→ **What this task involves**: Where a line in the listing contains the string "preview", copy that line out.

→ **Recorded data**:
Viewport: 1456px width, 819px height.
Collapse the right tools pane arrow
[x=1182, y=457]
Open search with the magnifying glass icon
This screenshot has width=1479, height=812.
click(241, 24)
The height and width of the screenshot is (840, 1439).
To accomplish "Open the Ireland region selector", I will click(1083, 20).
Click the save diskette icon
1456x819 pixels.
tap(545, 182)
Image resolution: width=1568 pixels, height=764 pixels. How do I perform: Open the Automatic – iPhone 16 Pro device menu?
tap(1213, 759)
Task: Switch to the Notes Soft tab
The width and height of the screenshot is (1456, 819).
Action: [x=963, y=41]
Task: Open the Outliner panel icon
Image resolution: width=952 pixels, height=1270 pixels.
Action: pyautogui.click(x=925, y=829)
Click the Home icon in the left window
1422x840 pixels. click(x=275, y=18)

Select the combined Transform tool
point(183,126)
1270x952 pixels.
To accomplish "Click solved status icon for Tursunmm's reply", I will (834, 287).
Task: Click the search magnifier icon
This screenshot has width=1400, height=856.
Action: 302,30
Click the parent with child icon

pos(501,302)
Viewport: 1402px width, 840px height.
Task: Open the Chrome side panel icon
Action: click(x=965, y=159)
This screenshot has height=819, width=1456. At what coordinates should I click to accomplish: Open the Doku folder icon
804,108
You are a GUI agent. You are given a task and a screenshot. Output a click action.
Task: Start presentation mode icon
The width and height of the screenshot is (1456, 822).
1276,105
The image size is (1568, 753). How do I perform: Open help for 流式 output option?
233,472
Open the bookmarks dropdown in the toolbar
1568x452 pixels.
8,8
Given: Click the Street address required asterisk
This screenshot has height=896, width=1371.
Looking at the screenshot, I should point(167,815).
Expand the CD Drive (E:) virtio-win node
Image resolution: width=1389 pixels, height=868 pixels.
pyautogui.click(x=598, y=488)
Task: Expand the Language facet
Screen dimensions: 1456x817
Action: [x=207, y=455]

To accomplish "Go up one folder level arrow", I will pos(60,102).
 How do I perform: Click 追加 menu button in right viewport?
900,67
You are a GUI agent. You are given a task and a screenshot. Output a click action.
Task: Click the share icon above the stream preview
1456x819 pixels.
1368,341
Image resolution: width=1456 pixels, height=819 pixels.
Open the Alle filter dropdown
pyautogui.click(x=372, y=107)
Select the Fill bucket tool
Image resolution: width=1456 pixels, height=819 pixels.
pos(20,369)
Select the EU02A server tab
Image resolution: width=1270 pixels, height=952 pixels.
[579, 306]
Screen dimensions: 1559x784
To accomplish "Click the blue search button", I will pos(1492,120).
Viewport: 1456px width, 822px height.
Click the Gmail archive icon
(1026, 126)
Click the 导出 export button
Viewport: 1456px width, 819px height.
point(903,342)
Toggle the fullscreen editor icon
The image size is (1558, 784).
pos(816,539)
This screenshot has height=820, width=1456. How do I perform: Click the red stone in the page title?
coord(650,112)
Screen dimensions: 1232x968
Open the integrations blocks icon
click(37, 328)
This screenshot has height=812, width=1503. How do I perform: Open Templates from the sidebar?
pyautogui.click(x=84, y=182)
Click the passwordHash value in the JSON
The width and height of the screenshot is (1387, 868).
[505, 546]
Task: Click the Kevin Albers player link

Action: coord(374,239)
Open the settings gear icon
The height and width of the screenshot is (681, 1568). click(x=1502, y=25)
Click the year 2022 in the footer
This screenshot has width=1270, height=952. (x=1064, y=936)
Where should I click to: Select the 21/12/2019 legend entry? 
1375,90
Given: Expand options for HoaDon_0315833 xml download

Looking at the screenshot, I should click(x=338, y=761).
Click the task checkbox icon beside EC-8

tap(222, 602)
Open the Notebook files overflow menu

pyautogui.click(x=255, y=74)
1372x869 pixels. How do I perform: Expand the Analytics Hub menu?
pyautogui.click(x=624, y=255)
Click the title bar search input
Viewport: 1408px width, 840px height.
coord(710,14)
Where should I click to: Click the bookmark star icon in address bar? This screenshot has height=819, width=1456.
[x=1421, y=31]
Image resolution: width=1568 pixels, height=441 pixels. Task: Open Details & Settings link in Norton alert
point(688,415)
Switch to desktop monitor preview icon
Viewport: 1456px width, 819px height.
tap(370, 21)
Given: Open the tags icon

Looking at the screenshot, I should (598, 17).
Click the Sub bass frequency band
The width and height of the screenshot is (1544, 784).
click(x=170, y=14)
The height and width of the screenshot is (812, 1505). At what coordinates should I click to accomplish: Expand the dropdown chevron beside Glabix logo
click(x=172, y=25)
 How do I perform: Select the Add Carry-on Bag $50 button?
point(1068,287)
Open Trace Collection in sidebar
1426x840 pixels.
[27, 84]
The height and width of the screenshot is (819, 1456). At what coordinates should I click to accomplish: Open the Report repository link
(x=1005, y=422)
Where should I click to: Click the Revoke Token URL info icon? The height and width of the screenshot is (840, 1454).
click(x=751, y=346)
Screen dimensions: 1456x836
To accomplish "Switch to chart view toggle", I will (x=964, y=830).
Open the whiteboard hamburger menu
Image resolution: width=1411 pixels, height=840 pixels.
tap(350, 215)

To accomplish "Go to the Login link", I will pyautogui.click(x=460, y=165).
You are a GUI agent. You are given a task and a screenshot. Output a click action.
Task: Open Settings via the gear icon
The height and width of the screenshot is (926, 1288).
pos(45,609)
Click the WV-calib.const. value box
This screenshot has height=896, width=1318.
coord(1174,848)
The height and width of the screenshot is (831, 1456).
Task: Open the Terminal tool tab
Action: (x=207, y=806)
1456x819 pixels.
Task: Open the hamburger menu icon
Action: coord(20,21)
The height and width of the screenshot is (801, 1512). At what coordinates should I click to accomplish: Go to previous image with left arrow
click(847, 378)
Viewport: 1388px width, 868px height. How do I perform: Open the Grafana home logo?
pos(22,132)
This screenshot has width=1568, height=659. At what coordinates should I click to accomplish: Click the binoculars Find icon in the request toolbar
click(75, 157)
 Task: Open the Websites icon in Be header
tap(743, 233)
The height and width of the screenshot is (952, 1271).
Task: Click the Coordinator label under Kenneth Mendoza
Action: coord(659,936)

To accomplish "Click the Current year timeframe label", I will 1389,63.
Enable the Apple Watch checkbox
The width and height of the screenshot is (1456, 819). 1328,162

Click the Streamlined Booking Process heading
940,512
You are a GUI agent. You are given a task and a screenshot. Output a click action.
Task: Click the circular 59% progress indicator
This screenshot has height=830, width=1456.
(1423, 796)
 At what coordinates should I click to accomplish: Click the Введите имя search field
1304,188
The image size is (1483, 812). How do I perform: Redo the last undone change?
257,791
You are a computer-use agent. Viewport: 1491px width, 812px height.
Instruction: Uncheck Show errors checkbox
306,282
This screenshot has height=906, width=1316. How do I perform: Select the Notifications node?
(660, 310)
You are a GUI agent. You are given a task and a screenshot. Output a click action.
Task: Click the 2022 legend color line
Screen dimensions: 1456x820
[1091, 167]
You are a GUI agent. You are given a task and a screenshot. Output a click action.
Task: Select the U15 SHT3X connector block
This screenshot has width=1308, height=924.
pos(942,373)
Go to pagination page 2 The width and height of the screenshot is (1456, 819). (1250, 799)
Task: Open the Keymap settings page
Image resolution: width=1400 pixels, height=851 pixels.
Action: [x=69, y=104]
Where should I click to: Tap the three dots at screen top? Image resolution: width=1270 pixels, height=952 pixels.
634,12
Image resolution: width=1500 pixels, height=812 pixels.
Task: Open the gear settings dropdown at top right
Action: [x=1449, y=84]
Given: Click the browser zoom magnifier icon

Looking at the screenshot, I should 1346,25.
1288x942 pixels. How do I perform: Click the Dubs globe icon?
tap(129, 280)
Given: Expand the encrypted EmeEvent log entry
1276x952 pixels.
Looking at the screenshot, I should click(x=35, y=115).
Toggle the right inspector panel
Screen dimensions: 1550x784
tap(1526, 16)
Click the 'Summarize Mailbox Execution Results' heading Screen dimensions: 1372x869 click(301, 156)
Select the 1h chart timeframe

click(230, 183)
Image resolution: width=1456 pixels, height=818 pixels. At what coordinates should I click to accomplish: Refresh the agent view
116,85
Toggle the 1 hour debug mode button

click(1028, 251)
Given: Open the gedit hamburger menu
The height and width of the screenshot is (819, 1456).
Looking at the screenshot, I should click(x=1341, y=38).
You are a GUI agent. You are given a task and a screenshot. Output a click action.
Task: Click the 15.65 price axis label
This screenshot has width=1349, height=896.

→ **Answer box**:
Task: Click the share icon above the stream preview
Switch to desktop monitor preview icon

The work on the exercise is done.